Image and video hosting by TinyPic
"What's the time?"
Certainly it's very important for everyone to keep track of the time.
For SAS programmer, sometimes it's also important to label the files or certain place (like footnote or title) with "timestamp".
Here comes a simple SAS macro to perform this function:
%now( ) 
%MACRO now( fmt= DATETIME23.3 ) /DES= 'timestamp'; 
 %sysfunc( compress( %SYSFUNC( DATETIME(), &fmt))  )
%MEND;
It's a utility macro. You can put it in the autocall library whenever you need it.

Example: 
Here I put it in the title and file name for the data set "eg".
ods listing close; 
options nonumber nodate; 
ods pdf file = "C:\Bancova\eg_%now(fmt=b8601dt).pdf"; 
title "eg_%now(fmt=b8601dt)"; 
proc print data = eg; 
run; 
ods pdf close; 
ods listing; 
You will see the result:
Image and video hosting by TinyPic
For file names, the ISO 8601 format YYYYMMDDThhmmss maintains readability and also sorts in chronological order.

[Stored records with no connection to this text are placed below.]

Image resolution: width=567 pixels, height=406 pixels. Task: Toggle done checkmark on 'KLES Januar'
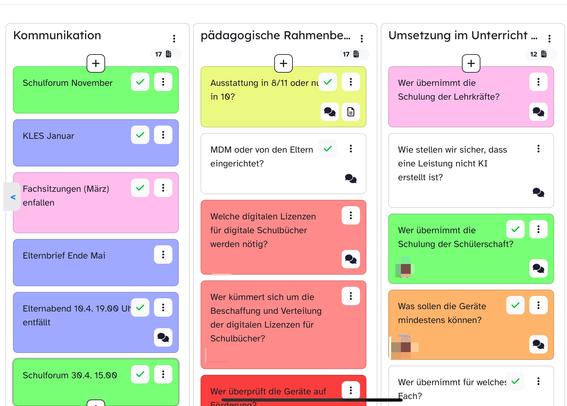click(x=140, y=135)
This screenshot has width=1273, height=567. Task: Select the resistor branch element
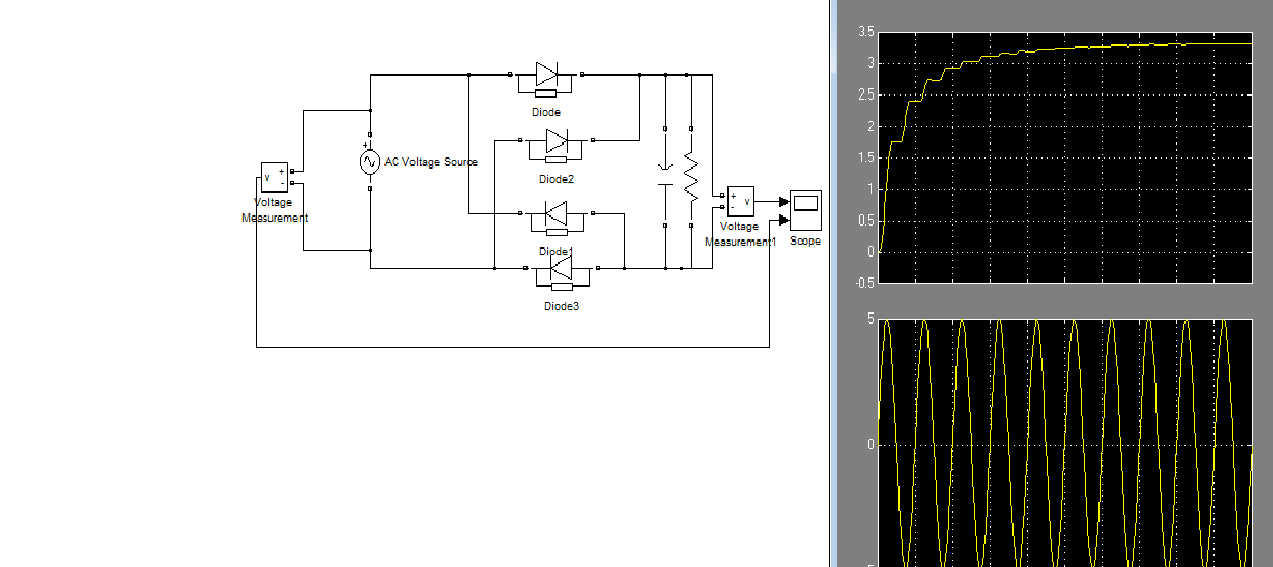689,176
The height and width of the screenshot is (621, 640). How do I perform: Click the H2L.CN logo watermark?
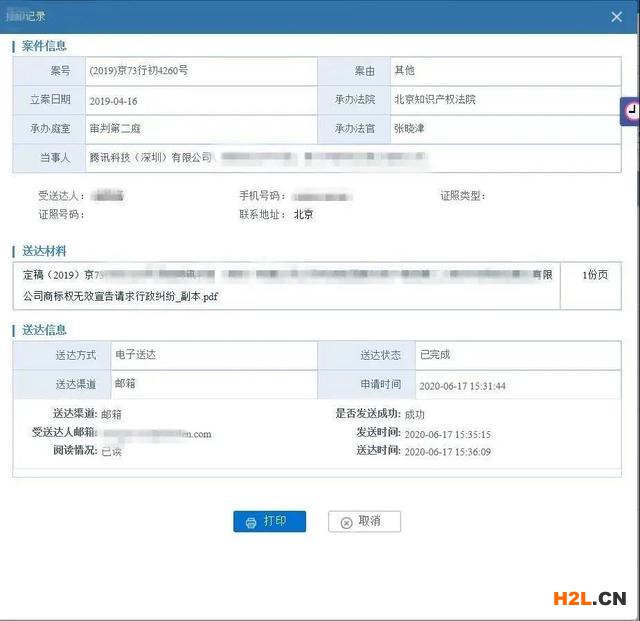[x=589, y=598]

Image and video hosting by TinyPic

Remember: 
Although it is very short, the application of this base SAS macro requires knowledge of the following:
  • macro basics (know how to write a macro)
  • format (know how to define a date format)

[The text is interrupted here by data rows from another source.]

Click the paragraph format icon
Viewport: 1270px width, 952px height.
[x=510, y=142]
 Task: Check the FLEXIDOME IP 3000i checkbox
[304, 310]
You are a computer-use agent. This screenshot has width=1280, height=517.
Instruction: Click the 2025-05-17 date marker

  • %sysfunc (one of the most important tools to the macro laguage since the %let statement)
  • ISO 8601 standard (It's compliant with CDISC, FYI)
  • ODS pdf (This destination is part of the ODS PRINTER family) 

Simple Quiz: 
  • Why do we need compress inside the %now( ) ? 
References:
Does your SAS code know what time it is? Add a timestamp.